─── TEXT SECTION
As a US financial organization, we needed to design a system that would allow us to operate in many different regulatory environments and under very different laws. All, while maintaining a unified, seamless user experience.
When you’re a new kind of insurance carrier, launching a new state is tough. Even when the regulators are willing, as was the case in Florida, the law doesn’t always oblige.
Insurance laws were written for the old insurance industry, creating barriers for disruptive companies. So when we hit a wall with Florida’s law, we worked with the Florida Senate to change it, and it worked!
Introducing the first Lemonade driven legislation. We call it: ‘The Lemonade Act’. (Hat tip: #FrankUnderwood)
While we’re investing in accelerating our growth, we also want to make sure that our portfolio remains balanced (that’s insurance-speak for saying: we’re taking on the right mix of risks). And so, in the last two quarters, we invested in optimizing our underwriting algorithms, taking a more restrictive approach at first. We then learned, improved and made our system smarter, using the large amounts of data gathered every second by our apps.
For example, we made some algorithm adjustments with the purpose of reducing exposure to elements such as coastal concentration. Unfortunately, this meant turning away a larger number of customers. Declining customers is always painful, but we’re determined to build a sustainable business for the long run.
In the following chart, you can see the impact underwriting changes had on our declination rates.
From a coverage perspective, we constantly track some key metrics that indicate the type of customers we’re attracting. One of these metrics is Reconstruction Cost. This value determines what the cost would be to rebuild your home from the ground up, should something catastrophic happen to it. It differs from your home’s market value because it excludes the value of the land it’s built on.
Back in September 2016, we tracked an average of $264,500 in Reconstruction Costs. Today, this number has almost doubled, with our Reconstruction Cost average at around $480,000 per home.
──────
─── RAW DATA
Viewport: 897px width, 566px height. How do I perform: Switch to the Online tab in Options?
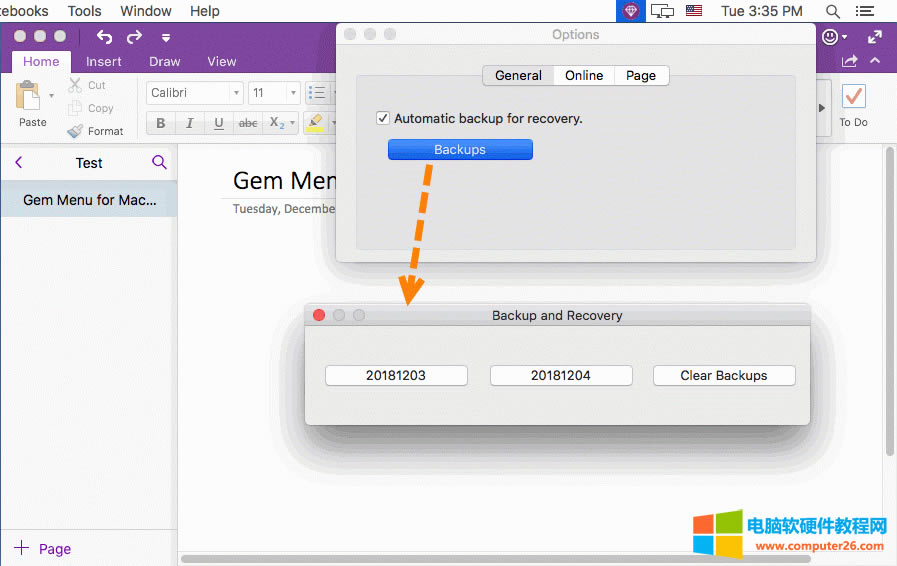584,75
──────
- _WRITTEN PROBLEM 1_
From the Lemonade update, return the part that opens with the words containing "As a US financial" and closes with "doesn’t always oblige.".
- _WRITTEN PROBLEM 2_
Sum up the Lemonade update in two sentences.
- _WRITTEN PROBLEM 3_
According to the Lemonade update, why does Reconstruction Cost differ from a home's market value? Answer in one sentence.

- _CORRECT RESULT 1_
As a US financial organization, we needed to design a system that would allow us to operate in many different regulatory environments and under very different laws. All, while maintaining a unified, seamless user experience.
When you’re a new kind of insurance carrier, launching a new state is tough. Even when the regulators are willing, as was the case in Florida, the law doesn’t always oblige.

- _CORRECT RESULT 2_
Lemonade, a new kind of US insurance carrier, hit a wall with Florida's law and worked with the Florida Senate to change it, producing what it calls "The Lemonade Act." It also adjusted its underwriting algorithms to keep its portfolio balanced, which meant turning away more customers, while its average Reconstruction Cost per home rose from $264,500 in September 2016 to around $480,000.

- _CORRECT RESULT 3_
Reconstruction Cost, the cost to rebuild a home from the ground up, differs from market value because it excludes the value of the land the home is built on.